In April 1991, the U.S. Department of Agriculture (USDA) halted
publication of its Eating Right Pyramid, due to objections raised by
meat and dairy lobbying groups concerning the guide’s display of their
products. Despite the USDA’s explanations that the guide required
further research and testing, it was not until one year later—after its
content was supported by additional research—that the Eating Right
Pyramid was officially released. This time, even the guide’s graphic
design was altered to appease industry concerns. This incident was only
one of many in which the food industry attempted to alter federal
dietary recommendations in their own economic self-interest.

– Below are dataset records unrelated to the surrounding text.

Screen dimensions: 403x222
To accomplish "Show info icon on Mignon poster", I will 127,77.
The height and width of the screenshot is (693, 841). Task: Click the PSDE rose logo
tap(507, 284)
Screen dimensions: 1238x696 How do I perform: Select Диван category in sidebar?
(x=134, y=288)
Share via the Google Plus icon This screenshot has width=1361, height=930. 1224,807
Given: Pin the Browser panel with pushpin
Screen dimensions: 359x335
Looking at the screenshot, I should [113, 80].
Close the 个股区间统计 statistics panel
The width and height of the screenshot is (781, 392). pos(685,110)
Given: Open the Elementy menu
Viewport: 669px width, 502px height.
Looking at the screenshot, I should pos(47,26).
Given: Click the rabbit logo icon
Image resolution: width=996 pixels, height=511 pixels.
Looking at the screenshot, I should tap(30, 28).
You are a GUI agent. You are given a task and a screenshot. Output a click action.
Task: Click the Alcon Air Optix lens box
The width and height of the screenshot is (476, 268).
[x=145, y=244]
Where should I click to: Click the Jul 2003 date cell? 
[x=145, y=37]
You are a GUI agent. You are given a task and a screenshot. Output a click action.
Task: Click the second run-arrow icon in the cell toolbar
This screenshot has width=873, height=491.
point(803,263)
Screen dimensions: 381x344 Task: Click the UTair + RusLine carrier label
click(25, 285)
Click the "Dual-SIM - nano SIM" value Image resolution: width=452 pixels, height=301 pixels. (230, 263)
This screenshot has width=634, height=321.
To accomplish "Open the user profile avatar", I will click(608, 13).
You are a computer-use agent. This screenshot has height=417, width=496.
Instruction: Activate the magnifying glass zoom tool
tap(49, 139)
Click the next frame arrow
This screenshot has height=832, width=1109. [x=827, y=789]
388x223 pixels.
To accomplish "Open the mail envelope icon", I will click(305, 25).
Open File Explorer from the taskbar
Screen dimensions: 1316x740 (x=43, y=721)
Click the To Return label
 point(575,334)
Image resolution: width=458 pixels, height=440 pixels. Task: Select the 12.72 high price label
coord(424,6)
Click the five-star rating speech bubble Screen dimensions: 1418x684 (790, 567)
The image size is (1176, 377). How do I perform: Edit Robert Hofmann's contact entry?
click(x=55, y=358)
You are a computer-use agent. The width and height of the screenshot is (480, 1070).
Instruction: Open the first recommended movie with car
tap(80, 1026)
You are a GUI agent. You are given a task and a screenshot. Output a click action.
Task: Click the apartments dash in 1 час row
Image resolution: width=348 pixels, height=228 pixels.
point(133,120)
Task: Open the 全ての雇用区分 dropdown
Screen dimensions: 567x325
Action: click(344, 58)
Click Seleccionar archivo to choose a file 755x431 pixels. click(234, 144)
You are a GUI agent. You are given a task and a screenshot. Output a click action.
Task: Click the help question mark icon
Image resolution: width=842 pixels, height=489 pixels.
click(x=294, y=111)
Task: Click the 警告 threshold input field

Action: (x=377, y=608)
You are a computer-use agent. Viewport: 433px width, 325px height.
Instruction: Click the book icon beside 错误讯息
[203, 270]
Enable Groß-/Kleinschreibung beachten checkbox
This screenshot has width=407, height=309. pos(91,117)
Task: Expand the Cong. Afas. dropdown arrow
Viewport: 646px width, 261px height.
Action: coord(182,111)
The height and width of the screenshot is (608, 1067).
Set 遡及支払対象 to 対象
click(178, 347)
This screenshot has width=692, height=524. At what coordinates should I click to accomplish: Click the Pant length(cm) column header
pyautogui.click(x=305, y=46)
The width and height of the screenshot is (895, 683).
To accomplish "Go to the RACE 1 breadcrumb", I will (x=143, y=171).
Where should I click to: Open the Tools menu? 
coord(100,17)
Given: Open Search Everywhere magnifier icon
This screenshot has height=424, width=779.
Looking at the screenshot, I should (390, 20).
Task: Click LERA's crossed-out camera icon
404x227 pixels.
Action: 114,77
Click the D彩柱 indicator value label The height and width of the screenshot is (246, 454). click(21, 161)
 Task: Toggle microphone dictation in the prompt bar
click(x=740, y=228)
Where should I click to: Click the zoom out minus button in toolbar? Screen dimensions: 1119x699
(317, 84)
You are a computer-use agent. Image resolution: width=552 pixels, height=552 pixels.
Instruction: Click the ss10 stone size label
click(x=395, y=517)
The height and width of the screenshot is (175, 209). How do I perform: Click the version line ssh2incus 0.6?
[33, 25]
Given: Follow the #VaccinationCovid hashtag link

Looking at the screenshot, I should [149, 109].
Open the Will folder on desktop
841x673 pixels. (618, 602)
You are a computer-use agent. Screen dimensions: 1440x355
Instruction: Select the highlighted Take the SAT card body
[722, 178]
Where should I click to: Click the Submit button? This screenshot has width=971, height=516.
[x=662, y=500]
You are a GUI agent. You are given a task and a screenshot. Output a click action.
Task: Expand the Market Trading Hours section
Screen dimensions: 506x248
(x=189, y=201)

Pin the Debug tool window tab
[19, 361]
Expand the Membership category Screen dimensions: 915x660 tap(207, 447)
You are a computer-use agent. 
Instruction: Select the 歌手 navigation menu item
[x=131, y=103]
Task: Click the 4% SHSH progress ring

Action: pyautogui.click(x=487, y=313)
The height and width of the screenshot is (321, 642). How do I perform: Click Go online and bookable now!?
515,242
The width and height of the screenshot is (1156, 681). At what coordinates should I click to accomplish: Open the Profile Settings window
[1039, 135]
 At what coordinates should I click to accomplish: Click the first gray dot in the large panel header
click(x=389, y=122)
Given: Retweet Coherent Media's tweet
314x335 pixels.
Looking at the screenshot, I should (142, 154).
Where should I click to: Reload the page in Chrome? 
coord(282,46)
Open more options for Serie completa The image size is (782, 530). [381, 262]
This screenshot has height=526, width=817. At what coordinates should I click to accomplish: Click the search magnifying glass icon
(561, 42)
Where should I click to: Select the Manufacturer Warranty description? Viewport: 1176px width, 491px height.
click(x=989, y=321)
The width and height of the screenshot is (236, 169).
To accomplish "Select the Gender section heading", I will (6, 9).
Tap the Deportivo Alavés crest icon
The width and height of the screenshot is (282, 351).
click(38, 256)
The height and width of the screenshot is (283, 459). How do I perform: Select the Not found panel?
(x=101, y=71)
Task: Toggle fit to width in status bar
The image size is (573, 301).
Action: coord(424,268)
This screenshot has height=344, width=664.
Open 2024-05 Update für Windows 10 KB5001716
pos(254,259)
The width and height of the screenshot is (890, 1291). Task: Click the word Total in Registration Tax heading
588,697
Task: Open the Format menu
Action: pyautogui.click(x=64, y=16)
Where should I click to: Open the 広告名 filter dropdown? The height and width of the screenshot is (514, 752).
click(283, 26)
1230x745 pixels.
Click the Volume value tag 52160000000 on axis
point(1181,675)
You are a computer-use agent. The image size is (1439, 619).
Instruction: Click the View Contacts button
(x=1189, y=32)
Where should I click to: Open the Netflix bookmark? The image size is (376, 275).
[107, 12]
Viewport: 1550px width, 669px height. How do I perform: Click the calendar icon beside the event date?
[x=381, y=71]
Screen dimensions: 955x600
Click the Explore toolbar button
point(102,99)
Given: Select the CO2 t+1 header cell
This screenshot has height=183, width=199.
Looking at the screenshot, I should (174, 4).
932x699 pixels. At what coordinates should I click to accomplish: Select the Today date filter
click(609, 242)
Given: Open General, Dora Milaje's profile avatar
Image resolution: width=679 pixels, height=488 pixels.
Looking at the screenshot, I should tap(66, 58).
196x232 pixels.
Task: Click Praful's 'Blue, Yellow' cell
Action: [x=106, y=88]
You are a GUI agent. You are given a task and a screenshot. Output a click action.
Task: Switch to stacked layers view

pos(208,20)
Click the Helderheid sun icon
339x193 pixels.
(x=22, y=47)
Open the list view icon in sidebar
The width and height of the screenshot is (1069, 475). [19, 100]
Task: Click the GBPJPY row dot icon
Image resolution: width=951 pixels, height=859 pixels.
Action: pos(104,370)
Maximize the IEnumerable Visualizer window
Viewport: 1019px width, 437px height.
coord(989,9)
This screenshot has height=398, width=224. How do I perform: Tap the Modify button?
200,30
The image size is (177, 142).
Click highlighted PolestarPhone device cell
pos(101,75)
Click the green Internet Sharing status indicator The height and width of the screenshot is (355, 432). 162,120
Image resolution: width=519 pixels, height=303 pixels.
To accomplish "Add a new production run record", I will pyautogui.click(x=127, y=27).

Some of the recommended quantities for the different types of
food in the old pyramid have also come under criticism for lack of
clarity. For instance, the pyramid recommends two to three servings from
the protein-rich group, but this is intended to be a maximum. The
pyramid recommends two to four fruit servings, but this is intended to
be the minimum.
The fats group as a whole have been put at the tip of the
pyramid, under the direction to eat as little as possible, which some
people have considered problematic. The guide instructs people to limit
fat intake as much as possible, which can cause health problems because
fat is essential to overall health.Research suggests that unsaturated fats aid in weight loss, reduce heart disease risk, lower blood sugar, and even lower cholesterol. Also, they are very long sustaining, and help keep blood sugar at a steady level. On top of that, these fats help brain function as well.
Several researchers have said that food and agricultural associations exert undue political power on the USDA.
Food industries, such as milk companies, have been accused of
influencing the United States Department of Agriculture into making the
colored spots on the newly created food pyramid larger for their
particular product. The milk section has been described as the easiest
to see out of the six sections of the pyramid, making individuals
believe that more milk should be consumed on a daily basis compared to
the others.
Furthermore, the inclusion of milk as a group unto itself implies that
is an essential part of a healthy diet, despite the many people who are
lactose intolerant or choose to abstain from dairy, and a number of
cultures that have historically consumed little if any dairy products. Joel Fuhrman says in his book Eat to Live that U.S. taxpayers must contribute $20 billion on price supports
to artificially reduce the price of cattle feed to benefit the dairy,
beef and veal industries, and then pay the medical bills for an
overweight population. He asks if the USDA is under the influence of the food industry, because a food pyramid based on science would have vegetables at its foundation.
These controversies prompted the creation of pyramids for specific audiences, including a Vegetarian Diet Pyramid.
The successor to the Food Pyramid called MyPlate
has also received numerous criticisms, but unlike the Food Pyramid,
which was very well known, the MyPlate program has yet to become
publicly well known, with as many as "3 out of 4 Americans [having] no
idea what the government's MyPlate dietary guide [even] is."
MyPlate
is the current nutrition guide published by the United States
Department of Agriculture, depicting a place setting with a plate and
glass divided into five food groups. It replaced the USDA's MyPyramid guide on June 2, 2011, concluding 19 years of USDA food pyramid diagrams.